- Location of Laborie District within Saint Lucia
- Coordinates (Town of Laborie): 13°46′N 61°00′W﻿ / ﻿13.767°N 61.000°W
- Country: St. Lucia

Area
- • Total: 33.9 km^{2} (13.1 sq mi)

Population (2022)
- • Total: 8,507
- • Density: 251/km^{2} (650/sq mi)
- ISO 3166-2:LC: LC-07
- Website: www.ilovelaborie.com

= Laborie District =

Laborie District is a district of Saint Lucia. According to the 2022 census, it had a population of 8,507 inhabitants. The village of Laborie serves as its seat. The district is known for its sugar industry and associated plantations.

==History==
Laborie was formerly known as Rade et Anse de l'Ilet à Caret, meaning "Turtle Island Anchorage and Beach" and was renamed in honour of the Baron de Laborie, Governor of Saint Lucia from 1784 to 1789. The earlier inhabitants of the area were Amerindians, ascertained from the archeological findings and petroglyphs located outside of the village of Laborie. The region was a major center for the sugar industry during the colonial occupation, with several plantations and estates in the region.

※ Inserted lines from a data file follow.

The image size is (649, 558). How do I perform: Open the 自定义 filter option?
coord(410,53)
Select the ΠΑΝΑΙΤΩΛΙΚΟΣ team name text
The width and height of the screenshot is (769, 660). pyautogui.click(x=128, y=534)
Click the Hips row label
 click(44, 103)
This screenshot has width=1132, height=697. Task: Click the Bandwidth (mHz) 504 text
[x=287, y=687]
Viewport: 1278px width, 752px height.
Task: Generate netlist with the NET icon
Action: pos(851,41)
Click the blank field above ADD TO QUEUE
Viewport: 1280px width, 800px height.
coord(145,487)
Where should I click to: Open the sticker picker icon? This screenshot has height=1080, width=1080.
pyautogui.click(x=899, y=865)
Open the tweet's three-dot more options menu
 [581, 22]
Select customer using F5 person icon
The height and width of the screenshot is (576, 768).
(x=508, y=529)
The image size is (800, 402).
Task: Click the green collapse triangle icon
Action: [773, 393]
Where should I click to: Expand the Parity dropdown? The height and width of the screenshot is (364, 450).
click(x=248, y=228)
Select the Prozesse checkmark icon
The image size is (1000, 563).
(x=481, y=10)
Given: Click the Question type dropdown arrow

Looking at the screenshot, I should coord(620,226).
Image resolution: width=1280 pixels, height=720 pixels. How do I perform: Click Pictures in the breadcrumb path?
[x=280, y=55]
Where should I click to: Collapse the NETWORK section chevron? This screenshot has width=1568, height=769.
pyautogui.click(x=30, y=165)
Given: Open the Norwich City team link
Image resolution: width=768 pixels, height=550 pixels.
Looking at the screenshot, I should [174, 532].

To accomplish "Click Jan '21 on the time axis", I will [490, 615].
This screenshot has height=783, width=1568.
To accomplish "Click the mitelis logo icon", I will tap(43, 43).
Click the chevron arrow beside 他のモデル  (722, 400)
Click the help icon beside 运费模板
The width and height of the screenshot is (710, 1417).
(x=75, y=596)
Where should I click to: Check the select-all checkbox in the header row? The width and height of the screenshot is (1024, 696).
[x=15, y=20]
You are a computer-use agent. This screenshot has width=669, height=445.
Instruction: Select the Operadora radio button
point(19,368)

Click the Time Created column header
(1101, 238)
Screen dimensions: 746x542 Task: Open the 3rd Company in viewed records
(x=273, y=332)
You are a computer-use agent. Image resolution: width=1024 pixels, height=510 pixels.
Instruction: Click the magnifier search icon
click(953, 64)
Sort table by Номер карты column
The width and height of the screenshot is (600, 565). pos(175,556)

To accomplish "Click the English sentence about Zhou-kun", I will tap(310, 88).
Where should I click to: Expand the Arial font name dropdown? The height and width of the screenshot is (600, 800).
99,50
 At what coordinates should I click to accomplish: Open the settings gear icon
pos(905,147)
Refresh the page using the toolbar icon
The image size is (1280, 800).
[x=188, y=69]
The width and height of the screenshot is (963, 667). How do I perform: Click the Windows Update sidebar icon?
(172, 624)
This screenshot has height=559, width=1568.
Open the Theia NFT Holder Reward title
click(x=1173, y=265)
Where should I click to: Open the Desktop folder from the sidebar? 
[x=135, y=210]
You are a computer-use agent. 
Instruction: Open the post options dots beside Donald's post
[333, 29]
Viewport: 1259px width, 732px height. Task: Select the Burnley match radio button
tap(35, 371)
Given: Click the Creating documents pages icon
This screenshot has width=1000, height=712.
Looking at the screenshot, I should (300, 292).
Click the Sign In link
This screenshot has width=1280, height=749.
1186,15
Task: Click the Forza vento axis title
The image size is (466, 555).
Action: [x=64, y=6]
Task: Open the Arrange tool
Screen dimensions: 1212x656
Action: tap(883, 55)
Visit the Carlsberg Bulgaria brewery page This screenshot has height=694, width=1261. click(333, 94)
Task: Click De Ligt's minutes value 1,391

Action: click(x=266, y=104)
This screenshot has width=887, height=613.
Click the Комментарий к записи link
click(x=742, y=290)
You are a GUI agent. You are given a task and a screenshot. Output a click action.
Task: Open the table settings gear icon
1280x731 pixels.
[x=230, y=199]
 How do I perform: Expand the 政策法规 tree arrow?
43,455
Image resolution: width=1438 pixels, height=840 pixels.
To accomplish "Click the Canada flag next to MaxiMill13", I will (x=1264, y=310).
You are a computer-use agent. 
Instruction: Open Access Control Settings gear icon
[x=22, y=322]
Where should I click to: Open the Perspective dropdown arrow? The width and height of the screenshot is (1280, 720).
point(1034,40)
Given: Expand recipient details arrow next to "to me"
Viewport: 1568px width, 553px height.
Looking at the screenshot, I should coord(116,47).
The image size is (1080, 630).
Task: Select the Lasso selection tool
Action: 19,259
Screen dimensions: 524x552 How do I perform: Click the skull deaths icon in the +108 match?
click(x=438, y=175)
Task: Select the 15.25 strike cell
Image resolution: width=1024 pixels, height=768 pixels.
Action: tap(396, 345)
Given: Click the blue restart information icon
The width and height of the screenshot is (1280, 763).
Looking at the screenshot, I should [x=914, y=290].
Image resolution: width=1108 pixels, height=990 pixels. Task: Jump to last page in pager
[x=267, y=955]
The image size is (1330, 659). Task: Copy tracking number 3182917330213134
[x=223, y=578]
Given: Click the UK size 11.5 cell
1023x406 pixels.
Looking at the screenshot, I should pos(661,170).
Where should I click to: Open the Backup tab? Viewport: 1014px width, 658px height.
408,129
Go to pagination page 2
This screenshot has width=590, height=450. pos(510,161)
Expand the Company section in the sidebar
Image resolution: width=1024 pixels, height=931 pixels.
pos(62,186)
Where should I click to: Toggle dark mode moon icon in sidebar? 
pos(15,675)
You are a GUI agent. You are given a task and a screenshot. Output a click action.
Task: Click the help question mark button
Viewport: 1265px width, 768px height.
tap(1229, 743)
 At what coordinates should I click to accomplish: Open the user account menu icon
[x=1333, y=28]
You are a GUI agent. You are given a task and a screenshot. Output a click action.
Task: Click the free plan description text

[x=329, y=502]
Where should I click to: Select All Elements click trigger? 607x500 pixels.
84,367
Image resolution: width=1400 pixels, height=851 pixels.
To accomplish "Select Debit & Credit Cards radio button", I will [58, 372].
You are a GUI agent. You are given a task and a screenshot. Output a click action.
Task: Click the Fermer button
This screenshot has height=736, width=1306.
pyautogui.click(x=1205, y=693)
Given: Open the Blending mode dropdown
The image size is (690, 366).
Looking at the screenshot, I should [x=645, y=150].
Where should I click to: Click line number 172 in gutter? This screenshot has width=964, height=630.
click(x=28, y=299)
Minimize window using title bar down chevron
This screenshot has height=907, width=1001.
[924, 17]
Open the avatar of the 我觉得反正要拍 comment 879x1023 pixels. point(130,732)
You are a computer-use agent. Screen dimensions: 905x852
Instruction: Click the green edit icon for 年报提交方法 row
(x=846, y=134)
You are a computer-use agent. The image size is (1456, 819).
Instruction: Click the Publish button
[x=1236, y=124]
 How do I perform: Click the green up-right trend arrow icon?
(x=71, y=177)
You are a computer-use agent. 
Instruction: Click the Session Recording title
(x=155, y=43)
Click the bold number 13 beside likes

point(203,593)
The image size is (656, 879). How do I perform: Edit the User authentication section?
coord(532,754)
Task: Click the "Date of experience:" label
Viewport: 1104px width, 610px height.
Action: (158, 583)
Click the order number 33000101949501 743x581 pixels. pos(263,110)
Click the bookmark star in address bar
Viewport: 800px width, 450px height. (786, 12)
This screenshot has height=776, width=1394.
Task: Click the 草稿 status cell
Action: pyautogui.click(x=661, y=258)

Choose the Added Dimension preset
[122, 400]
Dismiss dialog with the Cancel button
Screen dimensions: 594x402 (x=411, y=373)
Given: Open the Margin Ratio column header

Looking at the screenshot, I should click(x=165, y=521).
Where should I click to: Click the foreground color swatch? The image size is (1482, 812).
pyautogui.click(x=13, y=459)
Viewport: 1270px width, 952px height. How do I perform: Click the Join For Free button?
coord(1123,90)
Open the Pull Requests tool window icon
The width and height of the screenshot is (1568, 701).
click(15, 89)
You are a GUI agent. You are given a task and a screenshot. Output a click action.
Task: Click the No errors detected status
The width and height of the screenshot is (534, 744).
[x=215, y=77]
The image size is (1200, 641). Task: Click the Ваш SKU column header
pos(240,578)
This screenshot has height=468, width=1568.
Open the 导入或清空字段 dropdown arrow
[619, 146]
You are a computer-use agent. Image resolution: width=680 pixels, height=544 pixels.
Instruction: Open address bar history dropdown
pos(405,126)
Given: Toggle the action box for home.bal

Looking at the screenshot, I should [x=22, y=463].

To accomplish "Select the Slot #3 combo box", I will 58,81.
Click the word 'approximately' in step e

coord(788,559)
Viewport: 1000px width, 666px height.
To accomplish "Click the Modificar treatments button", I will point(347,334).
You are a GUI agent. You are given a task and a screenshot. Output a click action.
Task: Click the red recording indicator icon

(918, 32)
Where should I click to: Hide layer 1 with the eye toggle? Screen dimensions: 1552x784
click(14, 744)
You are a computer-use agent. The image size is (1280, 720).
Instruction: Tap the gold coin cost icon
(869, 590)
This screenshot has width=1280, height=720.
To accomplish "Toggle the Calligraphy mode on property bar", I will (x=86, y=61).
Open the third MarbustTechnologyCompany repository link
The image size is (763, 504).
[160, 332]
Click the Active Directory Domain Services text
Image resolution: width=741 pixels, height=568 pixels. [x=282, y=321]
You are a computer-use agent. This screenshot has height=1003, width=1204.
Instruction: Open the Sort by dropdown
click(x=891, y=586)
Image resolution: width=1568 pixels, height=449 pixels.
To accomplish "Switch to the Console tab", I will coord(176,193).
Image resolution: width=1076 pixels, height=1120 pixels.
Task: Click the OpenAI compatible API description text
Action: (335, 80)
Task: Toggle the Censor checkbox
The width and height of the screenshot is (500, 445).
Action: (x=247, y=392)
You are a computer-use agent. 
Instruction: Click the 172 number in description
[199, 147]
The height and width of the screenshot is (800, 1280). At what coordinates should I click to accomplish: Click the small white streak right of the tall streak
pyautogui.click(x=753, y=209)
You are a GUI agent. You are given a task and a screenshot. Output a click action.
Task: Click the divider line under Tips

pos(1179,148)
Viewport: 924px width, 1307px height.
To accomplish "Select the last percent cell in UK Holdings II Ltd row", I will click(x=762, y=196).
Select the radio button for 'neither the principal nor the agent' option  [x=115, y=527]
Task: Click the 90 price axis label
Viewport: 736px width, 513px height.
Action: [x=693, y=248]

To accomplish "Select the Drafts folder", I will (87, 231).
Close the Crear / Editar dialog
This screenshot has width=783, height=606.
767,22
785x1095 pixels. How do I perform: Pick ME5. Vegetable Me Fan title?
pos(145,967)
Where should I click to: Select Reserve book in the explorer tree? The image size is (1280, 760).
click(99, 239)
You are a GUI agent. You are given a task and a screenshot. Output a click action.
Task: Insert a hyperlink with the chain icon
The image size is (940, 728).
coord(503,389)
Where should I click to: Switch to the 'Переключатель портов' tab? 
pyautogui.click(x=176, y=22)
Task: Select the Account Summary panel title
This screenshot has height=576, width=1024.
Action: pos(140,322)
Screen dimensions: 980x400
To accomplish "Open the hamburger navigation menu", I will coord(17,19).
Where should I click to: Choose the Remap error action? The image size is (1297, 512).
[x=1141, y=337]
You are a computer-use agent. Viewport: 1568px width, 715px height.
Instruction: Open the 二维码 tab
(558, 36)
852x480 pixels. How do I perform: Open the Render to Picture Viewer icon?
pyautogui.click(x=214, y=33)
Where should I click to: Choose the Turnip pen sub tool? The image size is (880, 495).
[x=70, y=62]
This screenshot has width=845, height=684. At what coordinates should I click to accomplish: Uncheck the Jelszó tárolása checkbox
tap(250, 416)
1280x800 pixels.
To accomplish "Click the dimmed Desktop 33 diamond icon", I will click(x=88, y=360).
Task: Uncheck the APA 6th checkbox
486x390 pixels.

==Geography and administration==
Laborie District covers an area of 33.9 km2 and forms part of the Southern Quadrant of St. Lucia. The administrative seat is the village of Laborie, located about 27 km south of Castries, the nation's capital. It lies on the southern coast of St. Lucia and is prone to natural disasters such as tsunamis triggered due to volcanic and seismic activity in the vicinity.

The Laborie District is an electoral constituency electing its representative to the House of Assembly of Saint Lucia.

==Demographics==
Laborie District recorded a population of 8,507 as per the 2022 census. The population which was 6,701 as per the 2010 census, had earlier decreased from 7,978 in 2001 census. The population consisted of 4,248 males and 4,259 females. About 83.7% of the population were born in the district, with 14.2% from other districts in St. Lucia, and 2.1% outside the country. Roman Catholics (64.1%) formed the majority with other Christian denominations forming minorities in the district. Apart from agriculture, fishing is a key economic sector, as it is located along the coast.